Sürrealizmin yalnızca sanatsal bir kuram olmadığını, yaşamın bir
parçası olduğunu duyurmak istemektedir bu kitabıyla Breton. Günlük
yaşamın içinde gerçeği aşan insanların, durumların varolduğunu
belgelemek ister. Yaşam, rastlantılardan oluşur. Ama derinine
indiğinizde, bu rastlantıların kendi aralarında bir anlamları vardır.
Düş, sanrı, sayıklama yaşamımızın birer parçasıdır. Her düşün, her
sanrının, her sayıklamanın günlük yaşamda bir karşılığı vardır. Yalnız
yaşanmış olanlardan değil, yaşanacak olanlardan da kaynaklanabilir
bunlar. Nadja, genç Breton'un bir sokakta karşılaştığı, bir mıknatıs
gibi onu kendisine çeken kadın, sanki sürrealizmin kendisidir.
Doğaüstü güçlere inanan Breton, Nadja'nın çekim alanına girer ve ona
"Gizemin karşısında Taştan adam, anla beni" der. Sonra ekler: "Kömür
topaklarıyla dolu bir deliğin karanlığında bir sarkaç gibi sallanan bu
terazi de neyin nesi?"
Gerçekten neyin nesidir "düşüncelerini ayakkabılarının ağırlığıyla
daha da ağırlaştırmamak" isteyen bu kadının sözleri?
Gerçeğin, gerçeküstücü bir biçimde söylenmiş doğruları olmasın?
Bir akıl hastanesinde noktalanan Nadja'nın yaşamına karşın, Breton
şöyle yazacaktır: "Nadja için akıl hastanesinin (tımarhane için akıl
hastanesi, Türkçe'mizin gerçeküstücü deyişlerinden biri. -F.E.) içiyle
dışı arasında pek bir fark olmadığını düşünüyordum."

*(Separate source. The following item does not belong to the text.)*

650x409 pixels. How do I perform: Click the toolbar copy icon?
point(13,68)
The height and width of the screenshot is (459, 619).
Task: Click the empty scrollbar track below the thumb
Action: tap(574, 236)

Niçin, yalnızca Nadja için?
Niçin, "psikiyatriye, onun afra tafrasına, eserlerine nefret" duyan
herkes için değil?
"Delilik olmayanla, delilik arasında, iyi bilindiği gibi, bir sınır
olmaması, bunlardan birinin de, ötekinin de algı ve düşüncelerine
farklı değerler yüklemekten" yazarın kaçınması dolayısıyla mı?
Bilmiyorum.
Bildiğim, insan Nadja'nın değil, yapıt Nadja'nın gerçeği. Bu da
sanatsal bir gerçek. Günlük gerçekliği, onu anlatırken bile aşan, onun
içindeki doğa ve gerçeküstünü sergileyen ve insanın içinde bir başka
insan olduğunu (Eluard) dile getiren görünmeyeni, algılanmayanı
yadsımayan, tam tersine onlara şapka çıkaran, dört gözle bakan bir
yaklaşım.
Bu "zamanın altınını arayan", 20. yüzyıl sanatının en büyük devrimini
yapan sanatçının yüreği, dostu ve uzun yıllar yoldaşı olan Marcel
Duchamps'nın ölümünün ardından yazdığı gibi, aşk için çarpmıştır tüm
yaşamı boyu. "Böylesi büyük bir aşk gücüne sahip bir başka insan
tanımadım. Yaşamın yüceliğini böylesi bir sevme yeteneği (...).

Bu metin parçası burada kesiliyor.